Los productores de papa y cebolla están más que preocupados: el precio de ambas verduras se vino al suelo drásticamente en cuestión de un mes.
A modo de ejemplo: el 16 de agosto los agricultores recibían ¢300 por el kilo de papa. En estos días el sector obtiene ¢190 por el mismo kilo, según cifras del Consejo Nacional de Producción (CNP).
Julio Brenes, uno de los 2.500 agricultores de papa y cebolla, comentó que esta situación “ahoga” al gremio pues cultivar y cosechar un kilo de papa les cuesta ¢320, por lo que hoy enfrentan una pérdida de ¢130 por kilo.
El panorama para los cebolleros no es más alentador. Mientras a mediados del mes pasado los intermediarios y comerciantes pagaban a los productores ¢500 por un kilo, actualmente estos últimos solo reciben por kilo de este bulbo entre ¢120 y ¢130.
Gerardo Aparicio, productor cartaginés de cebolla, aseguró que los agricultores “no están saliendo con los costos mínimos” debido a que sembrar y después cosechar un kilo de cebolla les cuesta cerca de ¢240, con una pérdida por kilo de ¢110.

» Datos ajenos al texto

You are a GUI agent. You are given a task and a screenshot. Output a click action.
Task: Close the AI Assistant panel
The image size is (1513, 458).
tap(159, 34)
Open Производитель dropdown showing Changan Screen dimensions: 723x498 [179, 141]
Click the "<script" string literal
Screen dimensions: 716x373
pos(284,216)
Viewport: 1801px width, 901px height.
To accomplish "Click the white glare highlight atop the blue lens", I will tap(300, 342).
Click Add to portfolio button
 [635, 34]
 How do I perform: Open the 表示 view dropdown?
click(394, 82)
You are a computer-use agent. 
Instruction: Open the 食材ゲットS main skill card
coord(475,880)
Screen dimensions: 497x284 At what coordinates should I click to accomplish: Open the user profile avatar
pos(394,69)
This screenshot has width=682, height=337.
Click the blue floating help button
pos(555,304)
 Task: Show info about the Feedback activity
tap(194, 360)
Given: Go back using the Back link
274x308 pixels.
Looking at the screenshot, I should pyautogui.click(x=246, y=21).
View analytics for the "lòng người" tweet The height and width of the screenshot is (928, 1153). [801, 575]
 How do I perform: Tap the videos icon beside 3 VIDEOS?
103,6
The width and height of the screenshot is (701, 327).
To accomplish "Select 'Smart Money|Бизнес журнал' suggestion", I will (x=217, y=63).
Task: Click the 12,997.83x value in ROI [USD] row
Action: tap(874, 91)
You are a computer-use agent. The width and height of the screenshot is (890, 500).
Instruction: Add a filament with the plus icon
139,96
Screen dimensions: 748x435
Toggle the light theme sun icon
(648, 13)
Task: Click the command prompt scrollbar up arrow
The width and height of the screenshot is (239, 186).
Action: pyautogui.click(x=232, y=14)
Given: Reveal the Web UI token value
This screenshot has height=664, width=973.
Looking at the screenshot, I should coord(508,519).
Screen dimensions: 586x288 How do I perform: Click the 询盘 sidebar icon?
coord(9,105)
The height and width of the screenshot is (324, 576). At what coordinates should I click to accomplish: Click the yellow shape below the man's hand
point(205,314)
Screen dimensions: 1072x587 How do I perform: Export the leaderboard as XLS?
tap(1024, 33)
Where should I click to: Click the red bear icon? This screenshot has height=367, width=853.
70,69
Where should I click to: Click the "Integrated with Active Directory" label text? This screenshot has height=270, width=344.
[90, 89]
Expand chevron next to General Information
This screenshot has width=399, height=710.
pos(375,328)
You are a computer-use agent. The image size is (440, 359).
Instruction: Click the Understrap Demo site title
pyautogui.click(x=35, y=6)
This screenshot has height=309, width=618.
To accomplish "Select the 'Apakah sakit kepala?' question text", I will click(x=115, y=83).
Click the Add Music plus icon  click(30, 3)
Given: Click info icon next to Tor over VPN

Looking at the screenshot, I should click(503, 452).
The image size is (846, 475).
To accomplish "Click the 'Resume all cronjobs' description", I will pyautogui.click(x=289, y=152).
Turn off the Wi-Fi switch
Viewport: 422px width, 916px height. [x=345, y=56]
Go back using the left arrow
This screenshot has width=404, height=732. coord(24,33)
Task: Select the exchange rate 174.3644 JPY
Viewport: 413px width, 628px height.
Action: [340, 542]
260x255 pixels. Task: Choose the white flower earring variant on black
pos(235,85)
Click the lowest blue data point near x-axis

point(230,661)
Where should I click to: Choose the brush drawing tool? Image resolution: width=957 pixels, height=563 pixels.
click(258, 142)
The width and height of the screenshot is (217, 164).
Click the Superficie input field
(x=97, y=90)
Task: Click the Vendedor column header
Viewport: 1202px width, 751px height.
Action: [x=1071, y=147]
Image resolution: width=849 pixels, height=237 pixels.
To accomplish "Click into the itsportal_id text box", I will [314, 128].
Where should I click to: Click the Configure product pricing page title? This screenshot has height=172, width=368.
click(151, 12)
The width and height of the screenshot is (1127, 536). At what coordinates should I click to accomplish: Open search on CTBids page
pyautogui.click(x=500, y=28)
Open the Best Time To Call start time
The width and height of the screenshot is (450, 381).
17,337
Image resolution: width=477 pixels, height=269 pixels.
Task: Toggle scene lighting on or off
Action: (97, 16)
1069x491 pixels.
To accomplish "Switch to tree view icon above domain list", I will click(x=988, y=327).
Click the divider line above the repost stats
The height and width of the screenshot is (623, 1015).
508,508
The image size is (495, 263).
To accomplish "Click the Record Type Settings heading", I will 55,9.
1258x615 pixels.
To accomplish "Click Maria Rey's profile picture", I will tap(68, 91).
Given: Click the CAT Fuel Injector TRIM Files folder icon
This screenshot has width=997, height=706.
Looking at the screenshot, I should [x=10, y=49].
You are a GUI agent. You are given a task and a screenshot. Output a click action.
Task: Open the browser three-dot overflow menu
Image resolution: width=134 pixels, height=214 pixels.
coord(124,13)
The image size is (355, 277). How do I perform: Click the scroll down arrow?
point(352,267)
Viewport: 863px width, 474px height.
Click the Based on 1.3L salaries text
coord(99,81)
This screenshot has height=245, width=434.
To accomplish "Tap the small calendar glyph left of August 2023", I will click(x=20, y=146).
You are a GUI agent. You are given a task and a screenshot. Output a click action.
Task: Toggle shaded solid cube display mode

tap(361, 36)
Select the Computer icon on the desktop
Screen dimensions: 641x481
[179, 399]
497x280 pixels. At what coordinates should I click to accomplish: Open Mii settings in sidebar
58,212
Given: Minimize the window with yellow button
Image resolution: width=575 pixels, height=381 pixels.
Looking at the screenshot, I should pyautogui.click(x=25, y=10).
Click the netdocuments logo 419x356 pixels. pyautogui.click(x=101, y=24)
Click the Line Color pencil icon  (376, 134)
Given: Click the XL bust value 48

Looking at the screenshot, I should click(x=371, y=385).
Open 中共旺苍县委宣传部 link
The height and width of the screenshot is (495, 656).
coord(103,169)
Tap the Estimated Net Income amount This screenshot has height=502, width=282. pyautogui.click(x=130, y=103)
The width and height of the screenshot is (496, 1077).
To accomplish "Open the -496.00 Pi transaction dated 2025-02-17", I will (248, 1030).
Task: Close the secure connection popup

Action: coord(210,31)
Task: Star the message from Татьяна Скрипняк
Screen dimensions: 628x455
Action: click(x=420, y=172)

¿Por qué estos precios? Los agricultores de papa y cebolla, así como representantes del Ministerio de Agricultura y Ganadería (MAG), reconocieron, por separado, que la principal causa de que se paguen en finca precios bajos es la sobreoferta.
La alta producción es resultado, en gran parte, del clima favorable en la zonas de cultivo. La escasez de lluvia y el aumento en la cantidad de horas de sol se convirtieron en caldo de cultivo para que en la calle haya ahora más cantidad de papa y cebolla, de muy buena calidad.
Cifras aportadas por Francisco Brenes, director regional del MAG en Cartago, indican que el excedente actual supera por mucho el consumo mensual nacional.
Costa Rica consume por mes unas 6.000 toneladas métricas de papa, y la oferta actual es de 10.283 toneladas métricas.
En el caso de la cebolla, el consumo promedio mensual es de 2.200 toneladas métricas, y los agricultores cosecharon en setiembre 13.440 toneladas métricas, indicó Brenes.
Representantes de los cebolleros y los paperos se reunieron el miércoles en la tarde para analizar el panorama y clamar por más ayuda estatal.
Una de las primeras propuestas acordadas fue la de trabajar por un sistema de acopio y almacenamiento de cebolla.
Esto les permitirá contar con producto para afrontar la demanda en los meses venideros, que se vislumbran “difíciles” porque se estima que en el verano habrá una caída en el cultivo de la papa y la cebolla. Además, sacarían del mercado actual un poco de la verdura para que se estabilicen los precios.
Brenes explicó que la Corporación Hortícola Nacional pondrá a disposición de los productores dos invernaderos en la zona norte de Cartago (faldas del Irazú) con capacidad para almacenar en el mediano plazo 415.000 kilos de cebolla.
Igualmente, dijo que la entidad tramita un “fondo de contingencia” por ¢50 millones para los productores de ambas verduras.